Wednesday, October 29, 2008

How to Break an Ankle, Part 9

Although Bim sold insurance for a living, most of his friends had real-man jobs: policemen, firemen, career Marines. He took me to their weekly poker game for some cigar smoking and whiskey sipping and gambling, although these guys played with nothing but pennies. Sorry, but it's not so impressive when the motorcycle cop in a muscle shirt and flat-top pushes a stack into the pile and says, "I raise ya 15 big ones," and a hush falls across the table, even though he's talking about 15 cents.

It was this group of he-men who taught me to play Indian poker. This came late in the evening, when they had had too much to drink and were acting silly. In Indian poker, everyone gets a card that he holds against his own forehead so that everyone can see the player's card except that player. It's a game that seventh-graders find hilarious; for drill sergeants and San Diego's Finest, it's pathetic.

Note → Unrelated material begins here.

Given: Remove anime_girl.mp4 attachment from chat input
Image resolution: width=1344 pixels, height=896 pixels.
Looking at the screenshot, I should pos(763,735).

Bim let me ride his motorcycle around the neighborhood, and he promised that he would borrow a friend's bike and the two of us would ride out into the desert and spend the day. But when Saturday came, his friend did also, and I found myself riding passenger on Bim's bike, which was more than disappointing; it was mortifying, because there is nothing so pointless as being a passenger on a motorcycle. It's like watching someone eat a good steak while your jaw is wired shut.

Nevertheless, the day was enjoyable, exploring wilderness which today's is probably a housing development or a shopping mall. Bim's friend pointed to a cliff from which a trickle of water fell smashing on the rocks below. He said that he had seen a girl standing at the top of that cliff two weeks earlier, stark naked except for a string of beads around her neck.

For a young man in 1969, that was an exciting thought. I kept my eyes peeled for naked women, but we saw almost no one the whole day. Exploring around the base of that cliff that afternoon, I found a bead necklace among the wet rocks and put it in my pocket. Years later, I would take that necklace out of a box of mementos and recall that vision of unclothed beauty, that vision that I never experienced other than in a tale told under the canopy of tall aspens on a hot Southern California day.

2 comments:

Anonymous said...

Mr. Burroughs,

I so enjoy reading your column every morning! It's been 17 years since moving from PA; but you are still hilarious!

I remember my grandmother telling me a story about losing a necklace; but she was AT LEAST 60 at the time... ;)

Park Burroughs said...

I'm trying to follow the logic of your comment. Do you mean that the longer you live away from PA, the less hilarious I get? So, in a couple of years, I won't even arouse a chuckle, and by the time you're 60, I'll be so unfunny that you'll want to strangle me with your necklace!:0
Thanks for being such a loyal reader. I still laugh out loud sometimes when I think of the antics of your younger brothers.